How is music like math? In two ways:

1) The mechanism of music and sound is a physical process, and the phenomena of physics are elaborated upon with numerical and mathematical language. For instance, consider the note a tuning fork produces, an A. This note sounds at 440Hz, or consists of pressure waves that hit the ear drum at a rate of 440 times a second, because they are produced by a tuning fork that vibrates in the medium of air 440 times a second.

2) Music theory is concerned with dividing up music into elements, naming those elements, analyzing relationships between those elements, naming those relationships, making analyses of the relationship between those relationships, etc. This is a mathematical process.

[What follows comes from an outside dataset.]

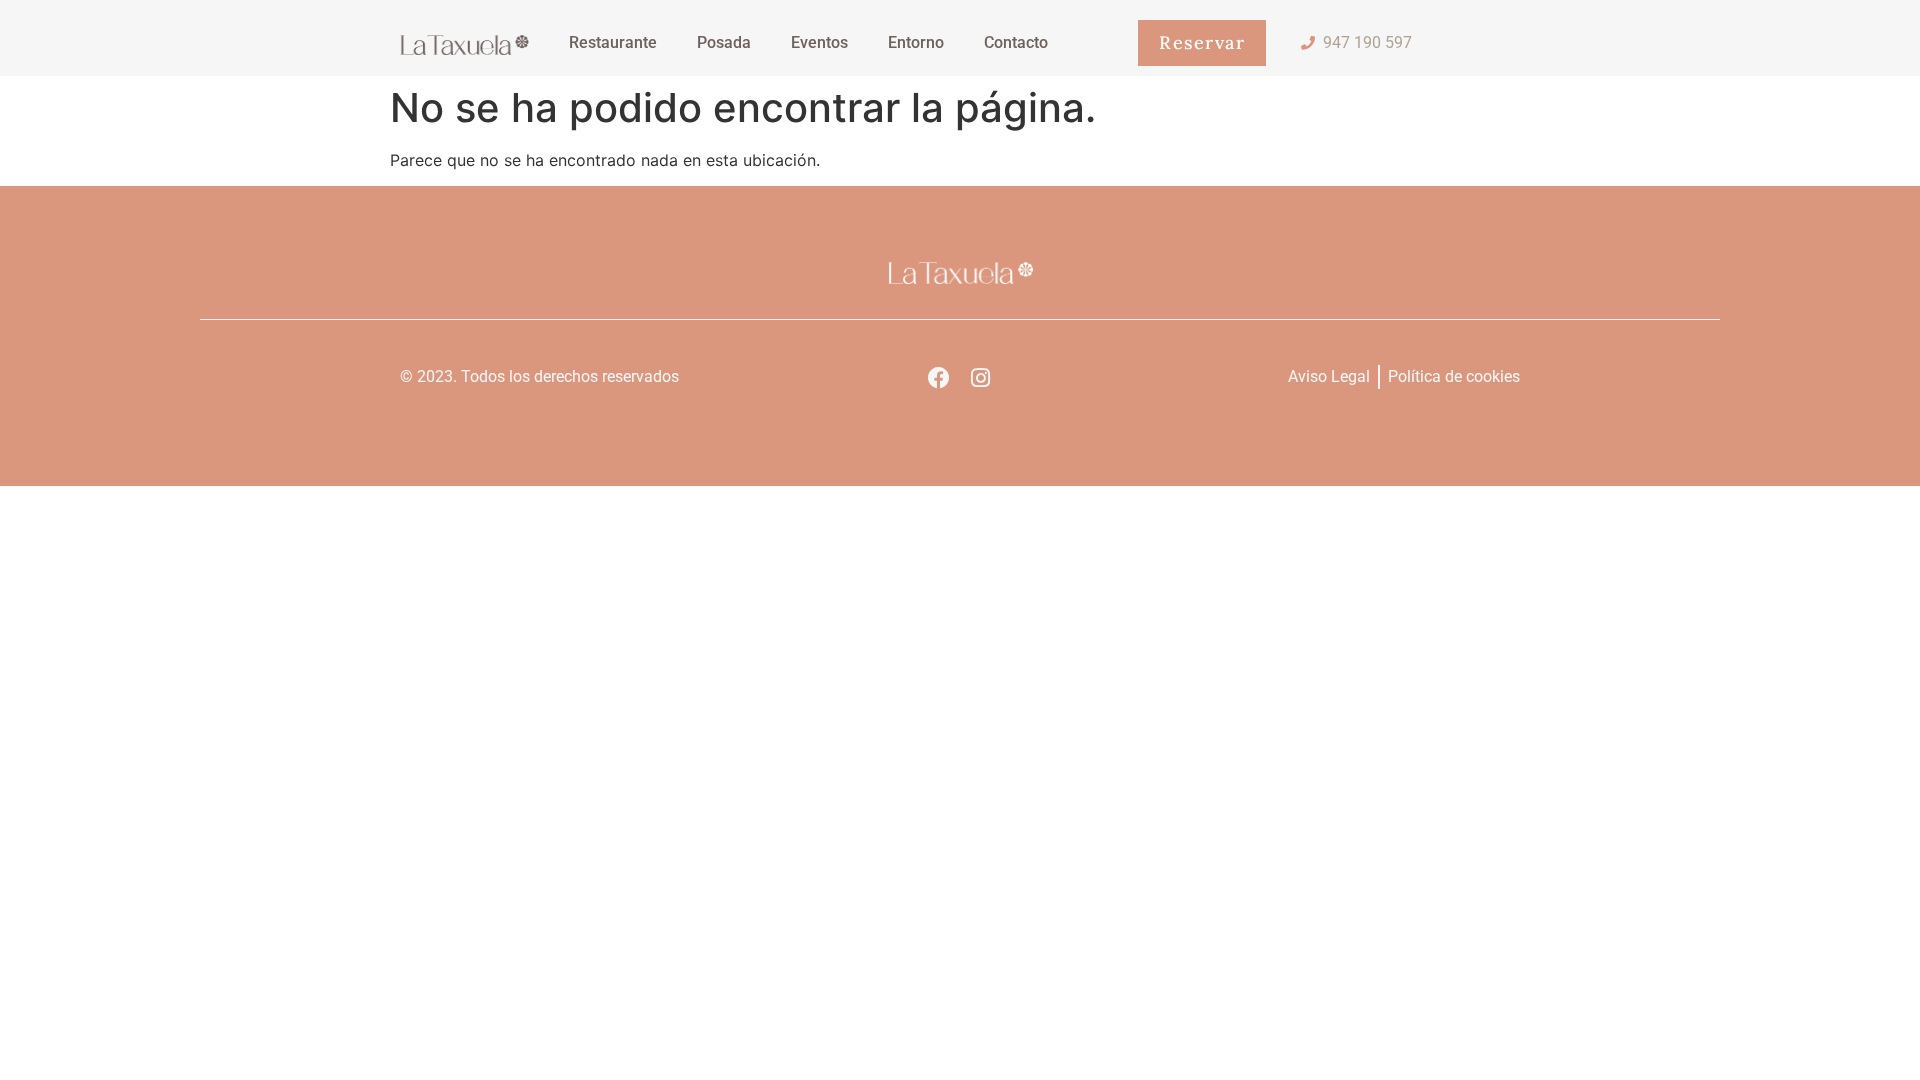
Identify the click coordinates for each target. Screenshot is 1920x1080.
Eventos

For example, let's look at a C9 chord. The notes in this chord are C, E, G, B-flat and D. This chord is used as the dominant for the key of F-major, because c is the fifth note in the scale of F, and the fifth is considered the dominant note of any root (in this case, C is the dominant of F). We use the notes C, E, G, B-flat and D because we use every-other-note in our system of tertiary harmony, or harmony that moves in thirds -- from C to E is a third (a major third), from E to G is a third (a minor third), from G to B-flat is a third (a minor third), etc. It's called a C9 chord because a note a third away from the seventh (B-flat) is a D in the next octave up. If you extend the numbering system past 8, that D is referred to as a 9th as opposed to a 2nd of the next scale, since our context is the original scale.

This is a network of strict and complex algorithms -- practically the definition of mathematics.

Furthermore, it is possible to derive relationships from simpler relationships in an axiomatic way. For instance, from pitch we derive the extant notes in the Western musical lexicon. From the extant notes and tertiary harmonic principles we derive chord theory. From chord theory, we can derive, identify and name complex, altered, and polyphonous chords. The progressive nature of music theoretical concepts (one relies on the one before it and so on) is analogous to axiomatic deduction in mathematics.

See? Inherently mathematical.